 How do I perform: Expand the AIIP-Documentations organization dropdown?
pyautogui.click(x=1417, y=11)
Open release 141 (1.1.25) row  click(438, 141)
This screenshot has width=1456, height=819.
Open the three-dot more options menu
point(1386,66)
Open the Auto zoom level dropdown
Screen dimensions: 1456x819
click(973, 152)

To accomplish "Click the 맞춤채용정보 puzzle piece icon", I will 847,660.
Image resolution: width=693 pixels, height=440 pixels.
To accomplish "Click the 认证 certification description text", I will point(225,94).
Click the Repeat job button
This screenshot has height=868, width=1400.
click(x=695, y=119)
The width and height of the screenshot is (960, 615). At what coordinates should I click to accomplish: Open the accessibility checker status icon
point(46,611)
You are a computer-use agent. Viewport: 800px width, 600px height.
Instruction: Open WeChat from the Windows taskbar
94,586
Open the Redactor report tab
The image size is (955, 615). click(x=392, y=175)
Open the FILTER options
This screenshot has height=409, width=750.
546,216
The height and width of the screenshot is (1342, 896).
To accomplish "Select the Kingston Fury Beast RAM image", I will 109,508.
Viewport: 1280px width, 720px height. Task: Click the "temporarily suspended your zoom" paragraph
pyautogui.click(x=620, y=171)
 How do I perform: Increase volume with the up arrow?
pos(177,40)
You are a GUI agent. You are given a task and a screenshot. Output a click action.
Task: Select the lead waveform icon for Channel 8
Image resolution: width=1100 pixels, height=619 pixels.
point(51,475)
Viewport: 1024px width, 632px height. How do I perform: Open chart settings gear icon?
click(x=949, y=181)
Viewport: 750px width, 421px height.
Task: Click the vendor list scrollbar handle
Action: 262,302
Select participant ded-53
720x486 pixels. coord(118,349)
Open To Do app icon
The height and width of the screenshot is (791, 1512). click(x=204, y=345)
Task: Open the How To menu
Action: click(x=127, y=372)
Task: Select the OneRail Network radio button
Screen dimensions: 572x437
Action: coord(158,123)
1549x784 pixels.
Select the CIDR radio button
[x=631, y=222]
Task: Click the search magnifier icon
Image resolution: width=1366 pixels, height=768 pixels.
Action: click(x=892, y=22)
● ● ●
> _Direction_:
Return all of the records above word for word, keeping every line unchanged and in its original order.

> _Complete output_:
 How do I perform: Expand the AIIP-Documentations organization dropdown?
pyautogui.click(x=1417, y=11)
Open release 141 (1.1.25) row  click(438, 141)
This screenshot has width=1456, height=819.
Open the three-dot more options menu
point(1386,66)
Open the Auto zoom level dropdown
Screen dimensions: 1456x819
click(973, 152)

To accomplish "Click the 맞춤채용정보 puzzle piece icon", I will 847,660.
Image resolution: width=693 pixels, height=440 pixels.
To accomplish "Click the 认证 certification description text", I will point(225,94).
Click the Repeat job button
This screenshot has height=868, width=1400.
click(x=695, y=119)
The width and height of the screenshot is (960, 615). At what coordinates should I click to accomplish: Open the accessibility checker status icon
point(46,611)
You are a computer-use agent. Viewport: 800px width, 600px height.
Instruction: Open WeChat from the Windows taskbar
94,586
Open the Redactor report tab
The image size is (955, 615). click(x=392, y=175)
Open the FILTER options
This screenshot has height=409, width=750.
546,216
The height and width of the screenshot is (1342, 896).
To accomplish "Select the Kingston Fury Beast RAM image", I will 109,508.
Viewport: 1280px width, 720px height. Task: Click the "temporarily suspended your zoom" paragraph
pyautogui.click(x=620, y=171)
 How do I perform: Increase volume with the up arrow?
pos(177,40)
You are a GUI agent. You are given a task and a screenshot. Output a click action.
Task: Select the lead waveform icon for Channel 8
Image resolution: width=1100 pixels, height=619 pixels.
point(51,475)
Viewport: 1024px width, 632px height. How do I perform: Open chart settings gear icon?
click(x=949, y=181)
Viewport: 750px width, 421px height.
Task: Click the vendor list scrollbar handle
Action: 262,302
Select participant ded-53
720x486 pixels. coord(118,349)
Open To Do app icon
The height and width of the screenshot is (791, 1512). click(x=204, y=345)
Task: Open the How To menu
Action: click(x=127, y=372)
Task: Select the OneRail Network radio button
Screen dimensions: 572x437
Action: coord(158,123)
1549x784 pixels.
Select the CIDR radio button
[x=631, y=222]
Task: Click the search magnifier icon
Image resolution: width=1366 pixels, height=768 pixels.
Action: click(x=892, y=22)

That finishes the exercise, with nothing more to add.